[Collected data]
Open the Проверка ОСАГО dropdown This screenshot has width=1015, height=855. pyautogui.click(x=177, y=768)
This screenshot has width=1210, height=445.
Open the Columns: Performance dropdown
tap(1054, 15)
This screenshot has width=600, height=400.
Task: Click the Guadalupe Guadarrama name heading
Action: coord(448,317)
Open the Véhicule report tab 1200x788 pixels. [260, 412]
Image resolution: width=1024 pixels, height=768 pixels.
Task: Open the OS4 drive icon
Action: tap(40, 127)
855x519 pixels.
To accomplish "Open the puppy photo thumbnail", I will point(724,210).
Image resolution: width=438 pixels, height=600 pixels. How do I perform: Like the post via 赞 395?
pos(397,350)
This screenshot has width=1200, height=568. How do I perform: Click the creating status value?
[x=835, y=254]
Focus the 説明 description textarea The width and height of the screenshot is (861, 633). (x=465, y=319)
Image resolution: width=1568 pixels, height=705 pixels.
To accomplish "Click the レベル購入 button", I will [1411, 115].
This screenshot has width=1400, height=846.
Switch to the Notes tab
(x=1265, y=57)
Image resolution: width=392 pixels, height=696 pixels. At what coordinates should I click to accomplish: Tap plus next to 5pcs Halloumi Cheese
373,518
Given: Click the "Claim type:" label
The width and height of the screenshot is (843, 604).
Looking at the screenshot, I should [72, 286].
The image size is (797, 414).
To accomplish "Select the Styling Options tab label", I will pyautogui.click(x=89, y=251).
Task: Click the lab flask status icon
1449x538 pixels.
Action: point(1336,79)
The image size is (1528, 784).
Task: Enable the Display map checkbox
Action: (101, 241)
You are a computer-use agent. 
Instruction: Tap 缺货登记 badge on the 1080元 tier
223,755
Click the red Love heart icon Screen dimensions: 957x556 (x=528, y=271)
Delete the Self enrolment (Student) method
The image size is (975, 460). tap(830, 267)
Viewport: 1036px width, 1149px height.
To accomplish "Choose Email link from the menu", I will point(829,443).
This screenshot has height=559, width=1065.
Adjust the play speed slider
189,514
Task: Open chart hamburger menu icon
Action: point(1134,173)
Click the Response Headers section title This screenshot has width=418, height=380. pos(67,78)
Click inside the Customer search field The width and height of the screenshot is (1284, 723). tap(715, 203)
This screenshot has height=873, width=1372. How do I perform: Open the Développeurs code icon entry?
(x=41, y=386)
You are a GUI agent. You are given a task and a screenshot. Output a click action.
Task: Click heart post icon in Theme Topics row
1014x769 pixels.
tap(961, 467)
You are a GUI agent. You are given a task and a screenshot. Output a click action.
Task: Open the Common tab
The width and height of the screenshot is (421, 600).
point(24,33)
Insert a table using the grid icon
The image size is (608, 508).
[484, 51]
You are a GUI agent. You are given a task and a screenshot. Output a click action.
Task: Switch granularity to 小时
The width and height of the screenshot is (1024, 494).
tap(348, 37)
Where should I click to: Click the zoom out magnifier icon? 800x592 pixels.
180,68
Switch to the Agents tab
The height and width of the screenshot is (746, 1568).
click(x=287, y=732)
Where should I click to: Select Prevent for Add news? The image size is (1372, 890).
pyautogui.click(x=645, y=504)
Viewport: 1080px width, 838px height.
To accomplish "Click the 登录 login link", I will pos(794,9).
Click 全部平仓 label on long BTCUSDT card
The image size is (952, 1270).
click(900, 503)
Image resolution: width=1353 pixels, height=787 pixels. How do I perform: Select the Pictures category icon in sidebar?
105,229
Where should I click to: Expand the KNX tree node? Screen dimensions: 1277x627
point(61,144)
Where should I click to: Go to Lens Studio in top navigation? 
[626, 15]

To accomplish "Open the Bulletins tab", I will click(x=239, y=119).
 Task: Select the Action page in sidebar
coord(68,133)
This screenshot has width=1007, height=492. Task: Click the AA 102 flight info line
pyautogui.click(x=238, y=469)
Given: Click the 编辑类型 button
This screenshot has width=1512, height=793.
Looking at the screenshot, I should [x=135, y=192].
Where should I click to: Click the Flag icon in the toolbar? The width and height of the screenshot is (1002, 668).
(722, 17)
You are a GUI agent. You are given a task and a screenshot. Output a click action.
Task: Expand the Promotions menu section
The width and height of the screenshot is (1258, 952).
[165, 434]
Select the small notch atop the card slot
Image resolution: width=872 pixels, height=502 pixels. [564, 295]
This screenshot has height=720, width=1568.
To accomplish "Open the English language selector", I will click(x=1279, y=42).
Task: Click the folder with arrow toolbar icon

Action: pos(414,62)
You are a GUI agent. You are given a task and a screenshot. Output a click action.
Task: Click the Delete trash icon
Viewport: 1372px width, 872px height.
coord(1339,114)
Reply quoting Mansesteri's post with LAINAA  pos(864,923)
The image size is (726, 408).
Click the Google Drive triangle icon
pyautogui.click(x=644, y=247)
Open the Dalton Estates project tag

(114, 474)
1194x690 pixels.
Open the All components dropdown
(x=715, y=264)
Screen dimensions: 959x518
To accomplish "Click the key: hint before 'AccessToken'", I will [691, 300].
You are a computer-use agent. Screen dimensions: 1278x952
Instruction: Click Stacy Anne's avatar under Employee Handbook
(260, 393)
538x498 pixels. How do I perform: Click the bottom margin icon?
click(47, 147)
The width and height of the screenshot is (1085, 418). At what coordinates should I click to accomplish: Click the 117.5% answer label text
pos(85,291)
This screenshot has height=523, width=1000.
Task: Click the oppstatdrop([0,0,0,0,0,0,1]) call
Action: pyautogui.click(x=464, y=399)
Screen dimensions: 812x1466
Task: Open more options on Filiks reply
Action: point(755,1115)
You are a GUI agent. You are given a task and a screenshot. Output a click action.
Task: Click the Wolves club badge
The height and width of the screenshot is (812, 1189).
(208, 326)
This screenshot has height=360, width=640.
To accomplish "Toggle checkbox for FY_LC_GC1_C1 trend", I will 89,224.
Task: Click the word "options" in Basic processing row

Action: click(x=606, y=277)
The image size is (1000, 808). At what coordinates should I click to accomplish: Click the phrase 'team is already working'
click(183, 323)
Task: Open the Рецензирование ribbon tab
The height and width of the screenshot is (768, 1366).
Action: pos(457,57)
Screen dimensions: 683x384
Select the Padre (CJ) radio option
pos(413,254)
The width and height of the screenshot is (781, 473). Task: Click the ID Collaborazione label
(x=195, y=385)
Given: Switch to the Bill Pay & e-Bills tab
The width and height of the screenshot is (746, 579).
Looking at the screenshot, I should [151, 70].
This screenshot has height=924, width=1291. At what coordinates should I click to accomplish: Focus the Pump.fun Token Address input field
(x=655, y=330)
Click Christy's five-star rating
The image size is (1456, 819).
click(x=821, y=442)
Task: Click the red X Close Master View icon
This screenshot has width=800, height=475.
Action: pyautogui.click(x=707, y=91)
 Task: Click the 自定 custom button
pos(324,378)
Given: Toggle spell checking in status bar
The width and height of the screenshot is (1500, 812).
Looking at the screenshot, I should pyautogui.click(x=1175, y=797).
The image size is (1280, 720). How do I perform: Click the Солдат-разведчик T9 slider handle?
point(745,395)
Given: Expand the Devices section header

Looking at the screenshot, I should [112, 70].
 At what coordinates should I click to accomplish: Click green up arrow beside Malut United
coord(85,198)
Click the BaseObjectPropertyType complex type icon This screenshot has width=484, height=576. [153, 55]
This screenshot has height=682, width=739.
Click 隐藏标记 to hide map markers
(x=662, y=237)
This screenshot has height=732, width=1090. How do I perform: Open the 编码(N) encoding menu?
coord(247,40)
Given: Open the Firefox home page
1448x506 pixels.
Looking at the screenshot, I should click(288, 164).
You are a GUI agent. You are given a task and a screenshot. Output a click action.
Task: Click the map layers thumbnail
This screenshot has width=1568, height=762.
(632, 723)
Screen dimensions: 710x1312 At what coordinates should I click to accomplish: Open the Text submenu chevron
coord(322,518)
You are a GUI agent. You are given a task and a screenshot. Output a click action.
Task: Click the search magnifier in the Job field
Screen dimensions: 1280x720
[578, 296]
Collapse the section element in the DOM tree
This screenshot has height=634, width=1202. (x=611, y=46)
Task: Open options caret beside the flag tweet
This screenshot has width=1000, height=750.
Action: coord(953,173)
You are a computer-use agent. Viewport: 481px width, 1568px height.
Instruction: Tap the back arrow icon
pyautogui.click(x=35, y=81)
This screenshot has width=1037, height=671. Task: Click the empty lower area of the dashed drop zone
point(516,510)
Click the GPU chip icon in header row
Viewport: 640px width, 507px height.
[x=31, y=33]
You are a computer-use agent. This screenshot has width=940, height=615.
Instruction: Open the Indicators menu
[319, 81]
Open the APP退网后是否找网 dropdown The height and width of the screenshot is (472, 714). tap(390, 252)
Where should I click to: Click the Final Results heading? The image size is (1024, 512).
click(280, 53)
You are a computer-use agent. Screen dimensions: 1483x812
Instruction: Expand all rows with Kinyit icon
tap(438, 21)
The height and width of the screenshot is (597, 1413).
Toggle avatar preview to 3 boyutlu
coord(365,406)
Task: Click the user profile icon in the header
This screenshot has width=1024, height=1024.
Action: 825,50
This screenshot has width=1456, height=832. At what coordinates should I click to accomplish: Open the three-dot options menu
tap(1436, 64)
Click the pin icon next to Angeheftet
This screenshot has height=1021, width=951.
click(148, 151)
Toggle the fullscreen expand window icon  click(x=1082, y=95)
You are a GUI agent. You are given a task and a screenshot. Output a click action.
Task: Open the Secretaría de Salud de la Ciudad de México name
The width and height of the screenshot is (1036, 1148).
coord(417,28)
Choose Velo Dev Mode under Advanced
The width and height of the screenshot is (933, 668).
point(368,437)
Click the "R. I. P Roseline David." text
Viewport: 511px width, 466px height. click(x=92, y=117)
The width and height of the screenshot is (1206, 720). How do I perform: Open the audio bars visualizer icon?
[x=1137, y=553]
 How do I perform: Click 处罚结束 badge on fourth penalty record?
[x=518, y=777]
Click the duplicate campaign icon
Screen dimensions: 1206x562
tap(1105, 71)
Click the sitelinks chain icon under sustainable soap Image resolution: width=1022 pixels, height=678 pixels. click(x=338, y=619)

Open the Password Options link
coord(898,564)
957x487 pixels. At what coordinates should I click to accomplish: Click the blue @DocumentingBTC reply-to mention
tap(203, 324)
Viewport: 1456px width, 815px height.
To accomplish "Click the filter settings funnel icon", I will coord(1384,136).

ABOUT THIS EXERCISE → Looking at the data above, return every line from the one with "This screenshot has width=1400, height=846." down to the one with "The image size is (797, 414).", exactly and inclusively.

SOLUTION FOR THIS EXERCISE →
This screenshot has width=1400, height=846.
Switch to the Notes tab
(x=1265, y=57)
Image resolution: width=392 pixels, height=696 pixels. At what coordinates should I click to accomplish: Tap plus next to 5pcs Halloumi Cheese
373,518
Given: Click the "Claim type:" label
The width and height of the screenshot is (843, 604).
Looking at the screenshot, I should [72, 286].
The image size is (797, 414).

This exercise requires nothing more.